Pour que l’économie américaine continue de croître et de rester compétitive, les États-Unis doivent faire en sorte que les chaînes d’approvisionnement de l’Amérique du Nord fonctionnent au maximum de leur efficacité et que les marchés mondiaux soient ouverts aux produits, services, investissements et idées nord-américains. Il existe un certain nombre de mesures que les États-Unis pourraient prendre, en s’appuyant sur la plateforme de l’ALENA, pour créer de nouvelles possibilités commerciales. Par exemple, lorsque le gouvernement américain évalue un arrangement commercial potentiel, il devrait en évaluer les avantages non seulement sur une base nationale, mais aussi sur une base régionale. À cet égard, il était encourageant de voir le Canada et le Mexique se joindre aux négociations du Partenariat transpacifique, un projet d’accord de libre-échange entre 12 pays d’Asie et des Amériques.

De même, alors que les États-Unis négocient le Partenariat transatlantique de commerce et d’investissement avec les 28 pays qui composent l’UE, ils bénéficieraient immensément de l’inclusion du Canada et du Mexique, qui ajouteraient 150 millions de consommateurs et 3 000 milliards de dollars de PIB, ce qui rendrait l’accord encore plus solide. Ce faisant, elle réduirait également une complexité inutile, puisque le Mexique a un accord de libre-échange avec l’UE depuis 2000 et que le Canada vient d’en conclure un en octobre 2013. Pour les entrepreneurs des deux côtés de l’Atlantique, le fait d’avoir à gérer trois accords distincts avec des règles d’origine différentes et des mesures douanières différentes ajouterait des coûts inutiles et des maux de tête réglementaires. Cela éroderait également l’intégration économique extrêmement bénéfique que l’Amérique du Nord a réalisée grâce à l’ALENA. Un accord unique entre les trois pays d’Amérique du Nord et l’UE apporterait la cohérence réglementaire dont ont cruellement besoin plus de la moitié du volume des échanges mondiaux.

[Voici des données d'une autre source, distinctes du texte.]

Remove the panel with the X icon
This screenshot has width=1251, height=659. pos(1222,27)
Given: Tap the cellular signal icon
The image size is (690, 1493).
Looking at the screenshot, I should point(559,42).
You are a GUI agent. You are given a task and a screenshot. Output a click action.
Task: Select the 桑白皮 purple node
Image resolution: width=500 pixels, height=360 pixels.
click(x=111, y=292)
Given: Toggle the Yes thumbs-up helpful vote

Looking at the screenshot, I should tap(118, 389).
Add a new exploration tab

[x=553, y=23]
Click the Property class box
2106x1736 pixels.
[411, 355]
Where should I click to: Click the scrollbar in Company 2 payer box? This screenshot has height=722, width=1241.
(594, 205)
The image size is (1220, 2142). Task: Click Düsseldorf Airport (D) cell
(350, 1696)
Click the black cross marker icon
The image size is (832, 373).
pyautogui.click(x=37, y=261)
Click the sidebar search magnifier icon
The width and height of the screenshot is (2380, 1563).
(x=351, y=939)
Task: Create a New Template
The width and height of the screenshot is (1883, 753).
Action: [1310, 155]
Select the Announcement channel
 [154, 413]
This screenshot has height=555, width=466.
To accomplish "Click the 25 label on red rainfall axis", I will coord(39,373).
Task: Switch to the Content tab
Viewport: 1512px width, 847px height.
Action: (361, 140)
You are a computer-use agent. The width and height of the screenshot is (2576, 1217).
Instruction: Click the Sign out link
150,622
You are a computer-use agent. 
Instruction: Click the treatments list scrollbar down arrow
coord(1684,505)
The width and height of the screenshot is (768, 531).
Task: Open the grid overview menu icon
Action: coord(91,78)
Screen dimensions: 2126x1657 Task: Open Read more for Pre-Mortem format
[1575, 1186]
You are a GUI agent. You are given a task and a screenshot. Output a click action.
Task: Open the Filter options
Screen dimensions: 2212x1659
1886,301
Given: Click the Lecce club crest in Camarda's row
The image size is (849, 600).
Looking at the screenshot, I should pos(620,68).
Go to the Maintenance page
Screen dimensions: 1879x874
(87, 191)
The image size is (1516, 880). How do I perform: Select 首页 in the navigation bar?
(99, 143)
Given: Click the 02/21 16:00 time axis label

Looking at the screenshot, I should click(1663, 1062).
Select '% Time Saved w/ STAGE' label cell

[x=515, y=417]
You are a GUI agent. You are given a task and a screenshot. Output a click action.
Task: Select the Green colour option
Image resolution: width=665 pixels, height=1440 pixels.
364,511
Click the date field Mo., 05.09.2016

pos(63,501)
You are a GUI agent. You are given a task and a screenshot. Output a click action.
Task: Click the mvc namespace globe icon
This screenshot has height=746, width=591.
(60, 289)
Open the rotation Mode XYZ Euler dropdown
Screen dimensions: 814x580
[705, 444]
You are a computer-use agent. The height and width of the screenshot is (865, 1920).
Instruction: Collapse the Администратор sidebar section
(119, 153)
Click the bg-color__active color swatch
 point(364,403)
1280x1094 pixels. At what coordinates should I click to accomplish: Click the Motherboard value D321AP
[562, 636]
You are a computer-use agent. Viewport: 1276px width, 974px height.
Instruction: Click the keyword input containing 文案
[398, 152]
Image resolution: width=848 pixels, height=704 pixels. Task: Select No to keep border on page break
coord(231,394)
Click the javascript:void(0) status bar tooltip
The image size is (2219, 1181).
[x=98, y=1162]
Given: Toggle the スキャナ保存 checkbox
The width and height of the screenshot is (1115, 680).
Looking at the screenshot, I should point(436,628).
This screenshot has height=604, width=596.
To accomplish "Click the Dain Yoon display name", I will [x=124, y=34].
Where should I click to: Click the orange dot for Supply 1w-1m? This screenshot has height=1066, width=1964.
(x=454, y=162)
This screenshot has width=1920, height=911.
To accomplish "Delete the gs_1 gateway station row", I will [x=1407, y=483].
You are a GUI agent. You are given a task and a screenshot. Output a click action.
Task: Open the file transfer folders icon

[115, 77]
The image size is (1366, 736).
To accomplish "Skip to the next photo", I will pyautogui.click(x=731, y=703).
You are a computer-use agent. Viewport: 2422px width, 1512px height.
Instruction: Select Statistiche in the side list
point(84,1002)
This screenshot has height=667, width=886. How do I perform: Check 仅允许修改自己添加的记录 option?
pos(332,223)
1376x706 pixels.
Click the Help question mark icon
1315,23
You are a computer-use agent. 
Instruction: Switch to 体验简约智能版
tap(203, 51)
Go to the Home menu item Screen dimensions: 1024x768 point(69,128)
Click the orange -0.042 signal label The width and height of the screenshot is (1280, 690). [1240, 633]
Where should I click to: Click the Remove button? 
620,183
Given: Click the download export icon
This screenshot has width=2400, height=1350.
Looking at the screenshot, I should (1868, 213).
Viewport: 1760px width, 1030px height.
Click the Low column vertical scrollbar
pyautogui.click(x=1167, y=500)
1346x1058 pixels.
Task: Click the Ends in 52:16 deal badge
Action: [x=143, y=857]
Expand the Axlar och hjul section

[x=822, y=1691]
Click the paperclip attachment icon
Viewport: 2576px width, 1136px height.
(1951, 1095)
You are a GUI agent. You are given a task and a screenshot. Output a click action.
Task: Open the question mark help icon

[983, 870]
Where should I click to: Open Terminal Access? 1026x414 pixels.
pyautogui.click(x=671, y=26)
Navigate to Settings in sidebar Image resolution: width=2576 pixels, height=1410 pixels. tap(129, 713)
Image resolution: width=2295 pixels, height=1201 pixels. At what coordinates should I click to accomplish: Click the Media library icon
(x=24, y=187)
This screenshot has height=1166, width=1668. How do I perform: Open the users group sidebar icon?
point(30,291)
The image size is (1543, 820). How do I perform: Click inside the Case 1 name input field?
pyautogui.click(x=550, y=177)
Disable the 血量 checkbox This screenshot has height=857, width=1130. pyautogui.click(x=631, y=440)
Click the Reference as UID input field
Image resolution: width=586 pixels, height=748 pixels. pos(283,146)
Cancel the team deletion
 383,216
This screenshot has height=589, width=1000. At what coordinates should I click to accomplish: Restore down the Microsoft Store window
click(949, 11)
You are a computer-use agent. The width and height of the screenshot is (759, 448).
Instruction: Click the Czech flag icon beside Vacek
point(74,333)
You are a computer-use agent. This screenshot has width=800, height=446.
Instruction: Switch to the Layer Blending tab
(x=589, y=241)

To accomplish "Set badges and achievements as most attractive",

En outre, la participation des trois gouvernements nord-américains aux négociations leur donnerait l’occasion de mettre à niveau les dispositions de l’ALENA qui n’étaient pas particulièrement pertinentes il y a 20 ans, comme celles qui traitent des flux de données numériques. Enfin, un tel accord pourrait faciliter les réformes économiques du président mexicain Enrique Peña Nieto, qui cherche à ouvrir le secteur énergétique du Mexique aux investissements étrangers. Le fait de souligner les avantages que le Mexique pourrait tirer d’un méga-accord impliquant la moitié du PIB mondial pourrait aider Peña Nieto à obtenir un soutien politique pour ses réformes énergétiques, que les États-Unis soutiennent fermement.

En seulement 20 ans, l’ALENA a réussi à stimuler une énorme quantité d’activité économique à travers le Canada, les États-Unis et le Mexique. Mais pour maximiser la croissance future, les universités, les groupes de réflexion et les organisations commerciales nord-américaines devront mieux éduquer le public sur les gains énormes qui peuvent découler d’une intégration économique régionale accrue. Étant donné l’étroitesse des liens que l’ALENA a tissés entre les nations d’Amérique du Nord – non seulement sur le plan économique, mais aussi sur les plans politique, culturel et social – c’est un objectif qu’elles peuvent et doivent s’efforcer d’atteindre.